Nanolasers provide a wide range of new materials and technologies, from almost eternal monitors and televisions to invisibility cloak.

Modern displays can be produced on a flexible substrate and allowed to view the image from any angle, but their weak point is the short life of organic phosphors — picture fade, the colors are distorted in two or three years of operation. But if you replace the capricious on persistent organics in all respects inorganics, the computer monitors and screens of smartphones and tablets will be able to work much longer.

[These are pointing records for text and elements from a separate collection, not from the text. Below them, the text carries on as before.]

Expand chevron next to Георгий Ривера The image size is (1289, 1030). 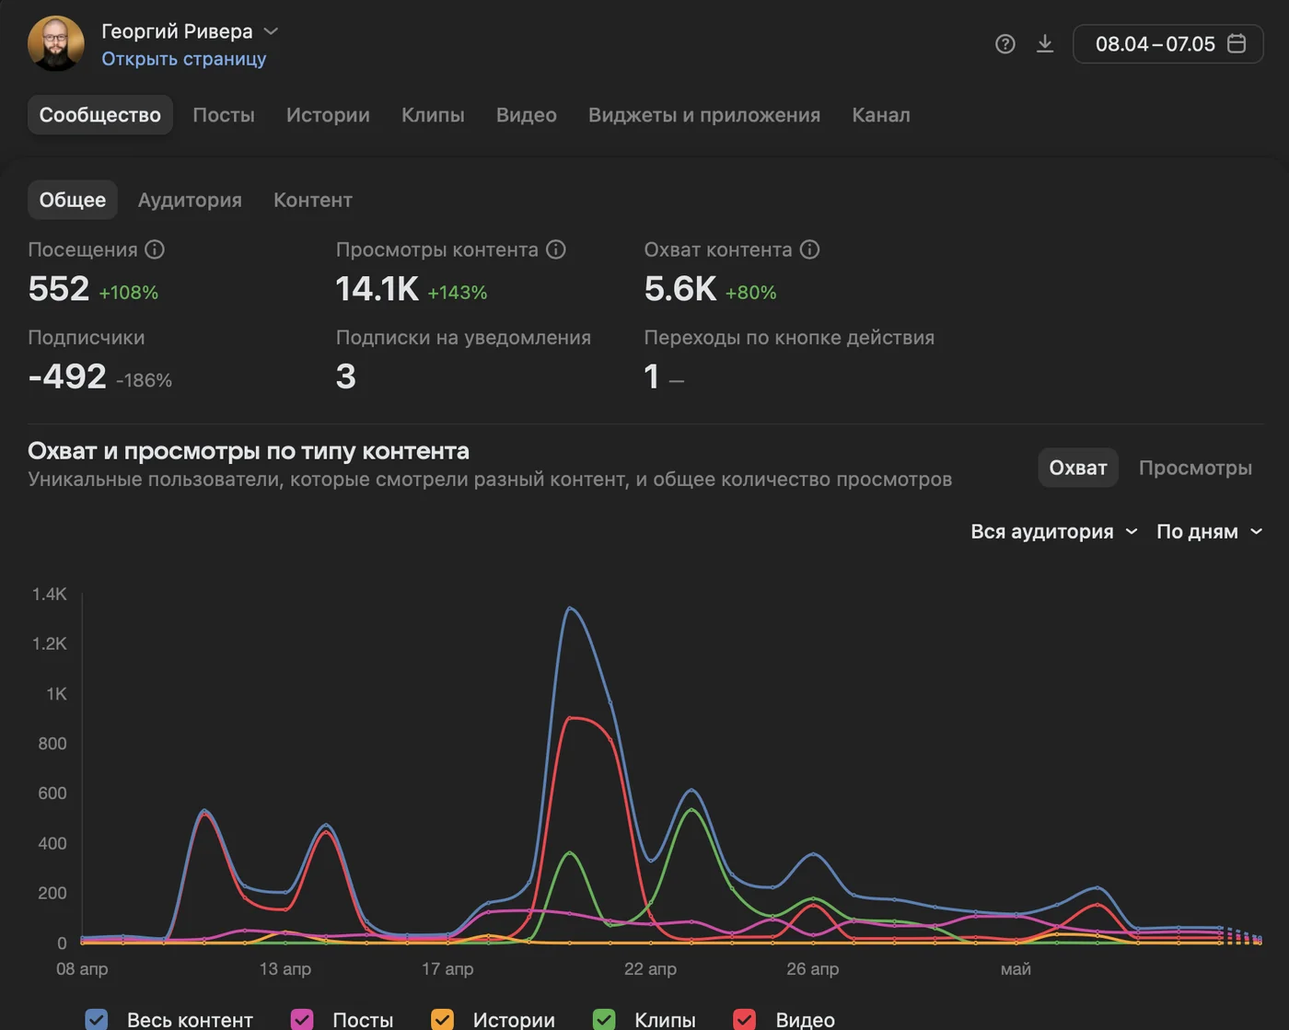pos(271,31)
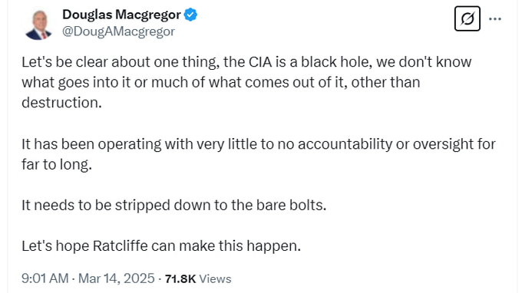Click the sentence about bare bolts
522x293 pixels.
coord(174,206)
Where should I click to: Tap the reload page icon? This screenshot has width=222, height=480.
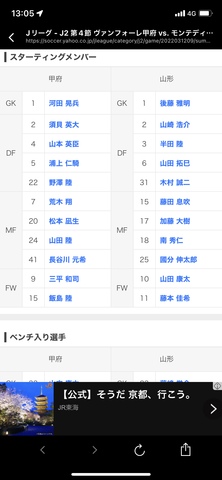pyautogui.click(x=139, y=450)
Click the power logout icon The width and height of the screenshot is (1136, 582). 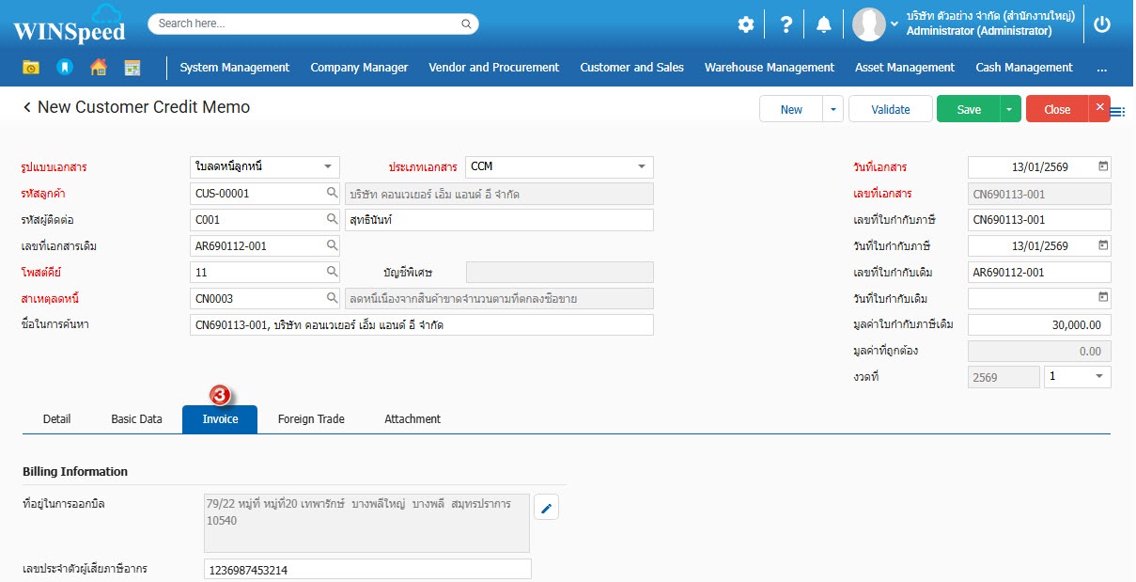coord(1102,24)
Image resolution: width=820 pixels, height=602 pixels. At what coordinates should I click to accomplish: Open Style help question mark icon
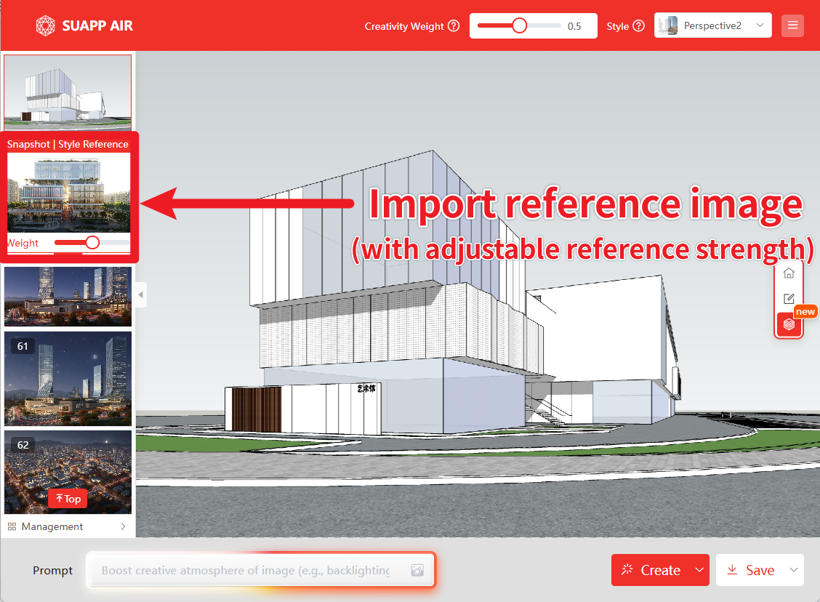coord(638,26)
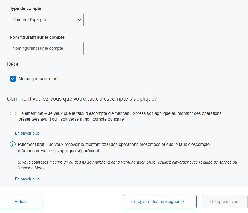Open En savoir plus below the Rémunération brute note

[x=27, y=179]
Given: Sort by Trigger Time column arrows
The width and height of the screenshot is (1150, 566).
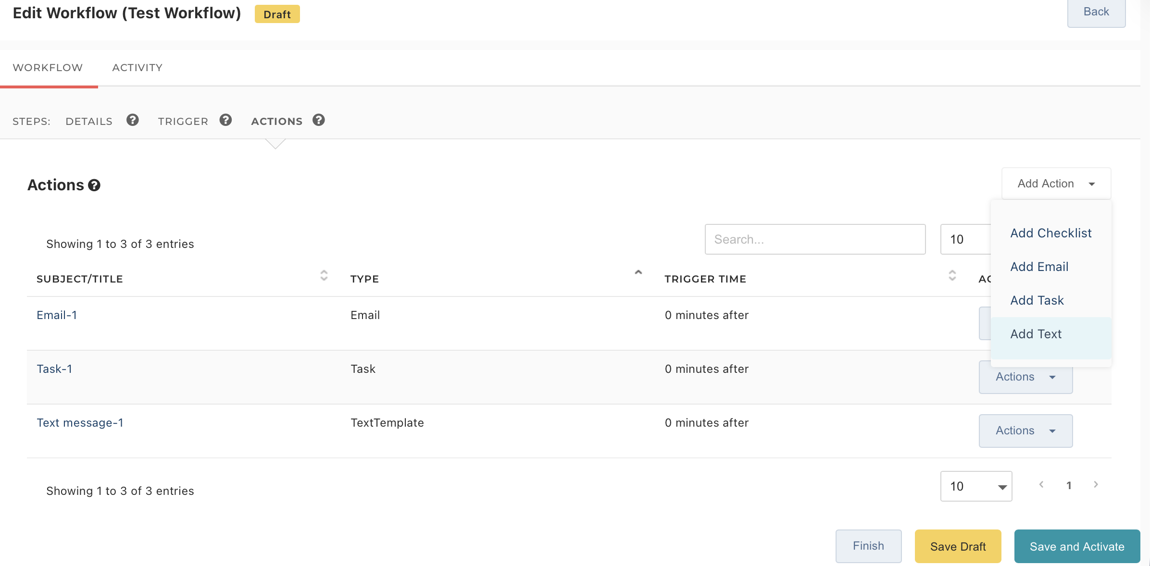Looking at the screenshot, I should pyautogui.click(x=952, y=275).
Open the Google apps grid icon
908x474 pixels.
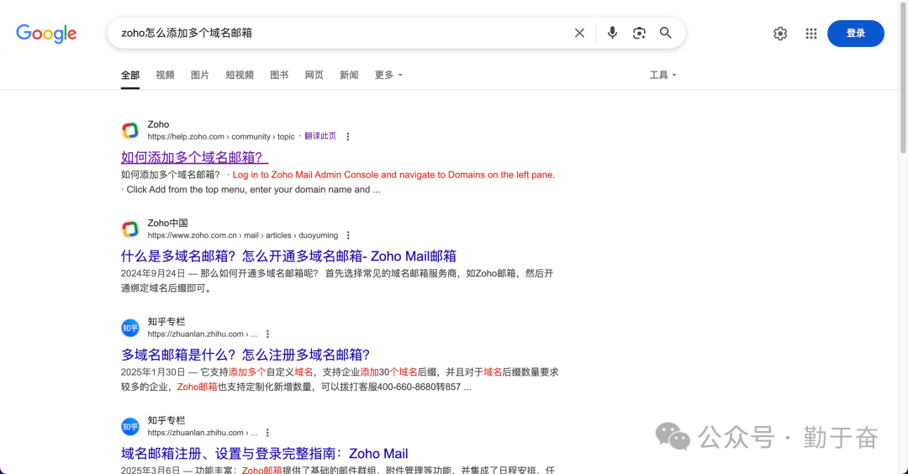(x=810, y=34)
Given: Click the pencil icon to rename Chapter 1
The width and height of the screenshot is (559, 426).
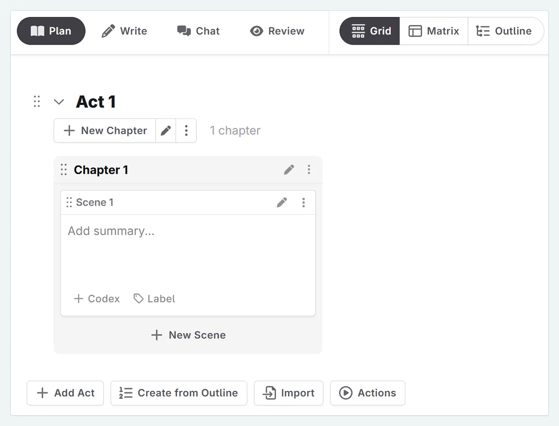Looking at the screenshot, I should click(x=289, y=170).
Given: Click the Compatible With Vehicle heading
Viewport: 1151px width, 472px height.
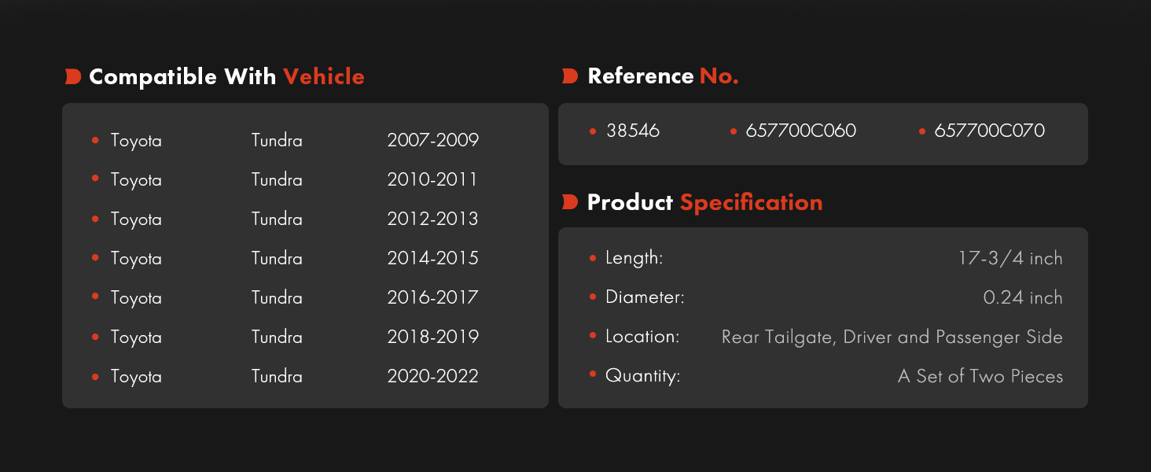Looking at the screenshot, I should (x=226, y=76).
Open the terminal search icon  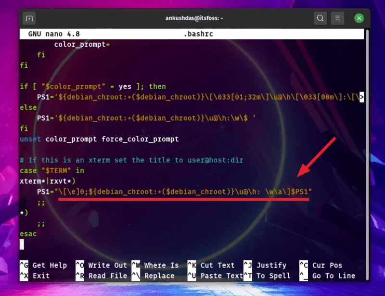(320, 19)

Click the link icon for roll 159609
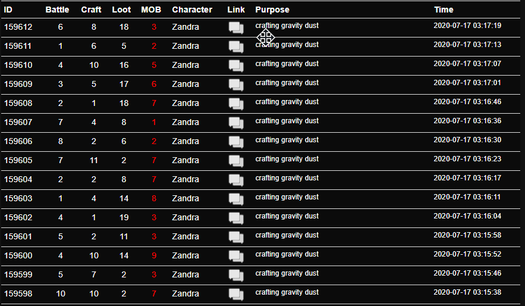pos(236,85)
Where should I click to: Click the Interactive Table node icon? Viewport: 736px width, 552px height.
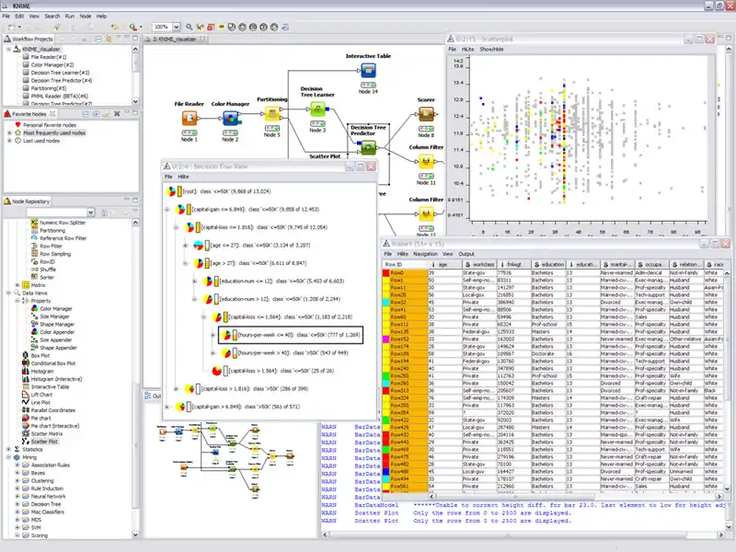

The first South Korean researchers have made this company — they constructed a full-color display based on the so-called "quantum dots." Quantum dots are semiconductor nanocrystals that fluoresce in different colors depending on their size. Asian scientists created four-inch display was still not too bright and is a demonstration model. How to increase the brightness? This problem is solved jointly Institute of Automation and electrometry and Institute of Inorganic Chemistry SB RAS. Quantum dots are attached to the nanoparticles of noble metals

— Such a system will work as nanolaser. Here, the quantum dots are used as the active medium and the cavity is a metal nanoparticle, in which there are surface waves — plasmons. They are caused by collective oscillations of conduction electrons relative to the ions. Quantum dots are the energy donor for plasmon oscillations. Fashion electromagnetic oscillations arising in such nanolasers, corresponding to a wavelength of light plasmon resonance, which is determined by the type and shape of metal nanoparticles. And if you take a variety of metals, then nanolasers will be obtained in different colors: silver gives the blue and gold — green and copper — red, — says the head of the Laboratory of Physics of lasers IAE Alexander Plekhanov.

So far from Novosibirsk nanolasers managed to produce in the form of gold nanoparticle size of 10 nanometers, which is formed around a 6-nanometer silica shell filled with dye. Nanolasers placed in fine pores of the solid film the so-called "photonic crystal", which significantly reduces the lasing threshold and generates a directional radiation nanolasers. This structure can be compared with bee-cell dimensions of the order of ten nanometers. Before such nanolasers were prepared by scientists at the U.S. only in the liquid phase. But for the needs of IT-technologies needed is a solid film structures.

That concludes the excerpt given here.